As a corrosion inhibitor, the grease composition according to the
present disclosure may comprise at least one metal or dimetal salt
selected from the group comprising of metal salts of oxidised
waxes, metal salts of petroleum sulphonates, especially prepared by
sulphonating aromatic hydrocarbon components present in fractions
of lubricating oils, and/or metal salts of alkyl aromatic
sulphonates, such as dinonylnaphthalene sulphonic acids,
alkylbenzene sulphonic acids, or overbased alkylbenzene sulphonic
acids. Examples of the metal salts include sodium salts, potassium
salts, calcium salts, magnesium salts, zinc salts, quaternary
ammonium salts, the calcium salts being most preferred. Calcium
salts of oxidised waxes also ensure an excellent effect. Especially
preferred is disodium sebacate as corrosion inhibitor.
[0031] Anti-wear agents according to the present disclosure prevent
a metal-to-metal contact by adding film-forming compounds to
protect the surface either by physical absorption or chemical
reaction. ZnDTP-compounds may also be used as anti-wear agents. As
anti-corrosion agents according to the present disclosure
preferably calcium sulphonate salts are used, preferably an amount
between about 0.5 to about 3% by weight, referred to the total
amount of the grease composition.
[0032] As a wax compound, the grease composition of the present
disclosure may comprise any kind of waxes, preferably oiliness
waxes, known in the state of the art to be used in grease
composition or mixtures thereof, of which montan waxes, especially
ester montan waxes being a reaction product of at least one acid
montan wax with an ester, and polyolefin waxes including micronized
montan and/or polyolefin waxes, or mixtures thereof are most
preferred.

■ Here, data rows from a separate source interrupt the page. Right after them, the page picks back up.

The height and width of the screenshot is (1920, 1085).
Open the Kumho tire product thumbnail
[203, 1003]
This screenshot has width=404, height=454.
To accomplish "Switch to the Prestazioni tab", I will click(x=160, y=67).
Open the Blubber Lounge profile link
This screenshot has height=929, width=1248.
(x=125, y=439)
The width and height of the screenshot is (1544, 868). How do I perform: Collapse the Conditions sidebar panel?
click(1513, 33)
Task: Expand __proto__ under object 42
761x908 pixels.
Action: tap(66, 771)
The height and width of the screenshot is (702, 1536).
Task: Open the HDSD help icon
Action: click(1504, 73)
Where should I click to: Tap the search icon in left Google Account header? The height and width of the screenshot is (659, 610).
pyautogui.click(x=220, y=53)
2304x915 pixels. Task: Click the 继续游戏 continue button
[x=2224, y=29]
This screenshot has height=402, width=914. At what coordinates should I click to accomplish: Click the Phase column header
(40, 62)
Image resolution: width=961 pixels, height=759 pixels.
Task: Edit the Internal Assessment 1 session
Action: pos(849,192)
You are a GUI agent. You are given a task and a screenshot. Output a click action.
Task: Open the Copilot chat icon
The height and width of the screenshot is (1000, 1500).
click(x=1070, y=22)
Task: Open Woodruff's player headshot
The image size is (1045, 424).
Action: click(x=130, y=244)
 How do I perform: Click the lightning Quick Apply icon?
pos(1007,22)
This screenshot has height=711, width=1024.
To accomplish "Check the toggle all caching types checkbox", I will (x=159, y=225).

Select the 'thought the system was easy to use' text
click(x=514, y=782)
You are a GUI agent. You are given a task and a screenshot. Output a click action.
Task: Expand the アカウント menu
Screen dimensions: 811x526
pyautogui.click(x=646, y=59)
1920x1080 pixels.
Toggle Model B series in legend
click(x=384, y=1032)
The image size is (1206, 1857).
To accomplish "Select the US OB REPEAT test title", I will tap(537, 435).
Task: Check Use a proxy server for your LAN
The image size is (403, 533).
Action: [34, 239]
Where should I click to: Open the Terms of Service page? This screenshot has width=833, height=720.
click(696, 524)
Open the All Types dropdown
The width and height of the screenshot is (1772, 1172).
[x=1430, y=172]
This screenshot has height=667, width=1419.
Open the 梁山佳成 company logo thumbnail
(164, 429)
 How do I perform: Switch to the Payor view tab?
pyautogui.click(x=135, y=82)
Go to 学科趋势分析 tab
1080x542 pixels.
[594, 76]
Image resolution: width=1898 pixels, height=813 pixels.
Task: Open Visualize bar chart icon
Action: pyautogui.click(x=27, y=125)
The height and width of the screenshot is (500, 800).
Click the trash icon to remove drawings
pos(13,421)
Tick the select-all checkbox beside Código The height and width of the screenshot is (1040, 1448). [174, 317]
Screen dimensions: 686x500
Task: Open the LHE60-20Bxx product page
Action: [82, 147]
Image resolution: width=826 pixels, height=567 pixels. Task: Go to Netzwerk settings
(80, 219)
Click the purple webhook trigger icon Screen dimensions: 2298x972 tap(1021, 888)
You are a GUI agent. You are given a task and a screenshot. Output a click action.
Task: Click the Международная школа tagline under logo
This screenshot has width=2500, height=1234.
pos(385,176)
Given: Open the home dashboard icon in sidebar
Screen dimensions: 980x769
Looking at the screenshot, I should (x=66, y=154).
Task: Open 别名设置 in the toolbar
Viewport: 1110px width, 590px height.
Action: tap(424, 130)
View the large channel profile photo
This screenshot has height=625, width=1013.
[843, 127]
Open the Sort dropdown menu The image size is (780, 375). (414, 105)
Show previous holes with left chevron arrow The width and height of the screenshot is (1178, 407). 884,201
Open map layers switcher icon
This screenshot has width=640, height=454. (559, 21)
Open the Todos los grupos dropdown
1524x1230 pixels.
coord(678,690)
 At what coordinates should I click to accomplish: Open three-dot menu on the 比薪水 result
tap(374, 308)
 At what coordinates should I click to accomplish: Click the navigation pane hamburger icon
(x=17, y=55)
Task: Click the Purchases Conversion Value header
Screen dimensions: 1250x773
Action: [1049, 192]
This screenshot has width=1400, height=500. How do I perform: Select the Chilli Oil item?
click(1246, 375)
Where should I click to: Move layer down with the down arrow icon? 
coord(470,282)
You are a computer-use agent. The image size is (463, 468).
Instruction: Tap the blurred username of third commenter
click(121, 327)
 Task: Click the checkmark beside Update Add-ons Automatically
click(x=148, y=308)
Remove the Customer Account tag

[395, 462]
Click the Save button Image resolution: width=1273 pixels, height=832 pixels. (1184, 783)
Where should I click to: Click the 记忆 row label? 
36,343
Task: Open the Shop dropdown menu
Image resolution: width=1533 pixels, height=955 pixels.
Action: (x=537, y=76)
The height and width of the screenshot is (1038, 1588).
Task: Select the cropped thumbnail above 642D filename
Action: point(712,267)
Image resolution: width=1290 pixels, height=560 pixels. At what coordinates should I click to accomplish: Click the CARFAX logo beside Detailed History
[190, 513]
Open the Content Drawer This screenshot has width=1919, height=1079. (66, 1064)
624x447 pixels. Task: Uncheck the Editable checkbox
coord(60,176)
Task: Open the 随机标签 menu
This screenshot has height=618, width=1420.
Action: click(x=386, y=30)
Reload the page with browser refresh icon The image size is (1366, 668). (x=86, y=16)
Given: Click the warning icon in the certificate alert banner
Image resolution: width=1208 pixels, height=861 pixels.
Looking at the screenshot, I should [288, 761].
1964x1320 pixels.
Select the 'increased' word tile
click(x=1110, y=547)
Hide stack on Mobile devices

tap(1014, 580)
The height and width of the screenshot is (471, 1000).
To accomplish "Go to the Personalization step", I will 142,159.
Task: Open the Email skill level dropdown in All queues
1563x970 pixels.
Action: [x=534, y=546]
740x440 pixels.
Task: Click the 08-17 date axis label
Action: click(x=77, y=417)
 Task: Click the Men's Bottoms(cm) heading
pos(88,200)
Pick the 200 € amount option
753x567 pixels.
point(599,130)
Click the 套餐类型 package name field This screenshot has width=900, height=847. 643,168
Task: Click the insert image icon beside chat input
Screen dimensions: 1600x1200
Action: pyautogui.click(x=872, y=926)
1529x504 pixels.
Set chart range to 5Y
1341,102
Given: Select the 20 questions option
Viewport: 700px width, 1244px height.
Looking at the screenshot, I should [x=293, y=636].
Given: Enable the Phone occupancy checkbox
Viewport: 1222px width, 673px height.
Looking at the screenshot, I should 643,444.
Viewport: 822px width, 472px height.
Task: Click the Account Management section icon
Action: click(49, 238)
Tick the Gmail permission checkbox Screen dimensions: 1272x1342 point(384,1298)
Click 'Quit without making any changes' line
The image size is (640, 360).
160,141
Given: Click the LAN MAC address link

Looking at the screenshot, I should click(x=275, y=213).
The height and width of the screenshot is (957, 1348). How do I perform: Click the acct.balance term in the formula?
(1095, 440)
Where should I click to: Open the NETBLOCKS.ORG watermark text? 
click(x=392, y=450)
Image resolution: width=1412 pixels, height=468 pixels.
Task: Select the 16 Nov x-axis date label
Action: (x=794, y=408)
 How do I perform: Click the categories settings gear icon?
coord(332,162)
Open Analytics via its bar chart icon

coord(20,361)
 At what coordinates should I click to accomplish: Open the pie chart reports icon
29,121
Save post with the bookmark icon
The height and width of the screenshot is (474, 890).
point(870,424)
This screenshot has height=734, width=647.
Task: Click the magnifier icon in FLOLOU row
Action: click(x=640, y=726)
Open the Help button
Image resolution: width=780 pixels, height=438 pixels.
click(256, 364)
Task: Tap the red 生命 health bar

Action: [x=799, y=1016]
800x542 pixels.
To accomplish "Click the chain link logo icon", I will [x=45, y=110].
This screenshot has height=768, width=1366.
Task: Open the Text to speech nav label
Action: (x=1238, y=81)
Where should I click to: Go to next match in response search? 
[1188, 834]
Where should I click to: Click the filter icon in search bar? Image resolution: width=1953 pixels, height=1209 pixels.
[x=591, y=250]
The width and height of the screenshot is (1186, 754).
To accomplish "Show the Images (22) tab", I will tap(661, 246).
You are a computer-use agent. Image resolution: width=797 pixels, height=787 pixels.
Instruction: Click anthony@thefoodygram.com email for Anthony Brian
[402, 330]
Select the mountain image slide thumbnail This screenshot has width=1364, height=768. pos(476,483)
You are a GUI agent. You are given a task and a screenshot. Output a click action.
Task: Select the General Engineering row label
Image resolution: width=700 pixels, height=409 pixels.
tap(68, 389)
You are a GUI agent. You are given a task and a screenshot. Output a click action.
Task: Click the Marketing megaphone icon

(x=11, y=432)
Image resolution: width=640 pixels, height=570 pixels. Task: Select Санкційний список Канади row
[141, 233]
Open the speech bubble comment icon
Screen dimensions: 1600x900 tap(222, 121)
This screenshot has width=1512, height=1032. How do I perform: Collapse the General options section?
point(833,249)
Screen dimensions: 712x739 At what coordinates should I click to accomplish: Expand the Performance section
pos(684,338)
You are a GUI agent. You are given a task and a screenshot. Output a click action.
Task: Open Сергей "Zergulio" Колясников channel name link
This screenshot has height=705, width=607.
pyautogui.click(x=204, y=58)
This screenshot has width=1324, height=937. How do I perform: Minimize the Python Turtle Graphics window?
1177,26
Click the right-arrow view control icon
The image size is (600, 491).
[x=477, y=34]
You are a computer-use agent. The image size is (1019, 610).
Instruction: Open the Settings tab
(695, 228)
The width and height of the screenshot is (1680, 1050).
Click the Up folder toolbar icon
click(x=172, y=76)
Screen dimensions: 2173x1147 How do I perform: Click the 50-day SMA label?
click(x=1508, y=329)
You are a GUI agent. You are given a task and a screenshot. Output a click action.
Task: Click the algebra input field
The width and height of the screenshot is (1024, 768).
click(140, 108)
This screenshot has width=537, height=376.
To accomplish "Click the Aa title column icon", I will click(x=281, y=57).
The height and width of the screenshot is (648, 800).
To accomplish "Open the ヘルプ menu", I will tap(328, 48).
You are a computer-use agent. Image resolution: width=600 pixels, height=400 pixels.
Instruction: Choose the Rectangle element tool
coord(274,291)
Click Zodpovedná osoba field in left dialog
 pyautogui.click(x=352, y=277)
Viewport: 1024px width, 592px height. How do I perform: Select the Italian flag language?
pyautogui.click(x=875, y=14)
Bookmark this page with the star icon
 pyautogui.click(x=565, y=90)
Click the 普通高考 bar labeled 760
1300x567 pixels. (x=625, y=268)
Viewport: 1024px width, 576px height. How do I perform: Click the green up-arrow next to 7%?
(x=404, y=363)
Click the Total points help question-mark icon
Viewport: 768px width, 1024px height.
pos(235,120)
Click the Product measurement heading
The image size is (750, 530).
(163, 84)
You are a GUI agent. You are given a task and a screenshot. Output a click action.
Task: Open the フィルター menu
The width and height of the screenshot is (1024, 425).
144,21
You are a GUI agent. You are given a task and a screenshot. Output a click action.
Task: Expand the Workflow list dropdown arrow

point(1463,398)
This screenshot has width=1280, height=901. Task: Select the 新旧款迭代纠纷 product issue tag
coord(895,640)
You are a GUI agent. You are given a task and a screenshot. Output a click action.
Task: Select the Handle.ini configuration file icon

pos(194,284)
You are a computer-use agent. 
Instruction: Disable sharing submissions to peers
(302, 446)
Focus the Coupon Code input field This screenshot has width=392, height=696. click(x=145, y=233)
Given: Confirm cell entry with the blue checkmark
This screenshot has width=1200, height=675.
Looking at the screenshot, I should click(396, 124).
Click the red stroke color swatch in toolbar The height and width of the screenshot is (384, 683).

Montan waxes in the sense of the present disclosure
preferably comprises esters of C.sub.22-C.sub.34-fatty acids and
probably wax alcohols having 24 to 28 carbon atoms. Esters may be
present in the montan wax in accordance with the present disclosure
in an amount in a range of about 35% by weight to about 70% by
weight. Further, free fatty acids as well as free wax alcohols as
well as montan resins may be present. Useful montan waxes are
offered for example by the company Clariant GmbH, 86005 Augsburg,
Germany, especially montan waxes offered and sold under the trade
name "Licowax". Usable polefin waxes in the sense of the present
disclosure are especially polypropylene and/or polyethylene waxes
or mixtures thereof, also including modified polyolefin waxes,
obtained especially by copolymerization of ethylene with useful
co-monomers like vinyl esters or acrylic acid. In one exemplary
embodiment, the wax has a viscosity of at least about 50 mPa*s at
100.degree. C., more preferred of at least about 100 mPa*s at
100.degree. C., and most preferred of at least about 200 mPa*s at
100.degree. C., measured in accordance with DIN 53 018. The wax
used in the grease composition may be supplied as a powder or
flakes, and is added to the grease composition with a long perod of
stirring, preferably at elevated temperatures, especially at
temperatures about 80.degree. C. to about 100.degree. C.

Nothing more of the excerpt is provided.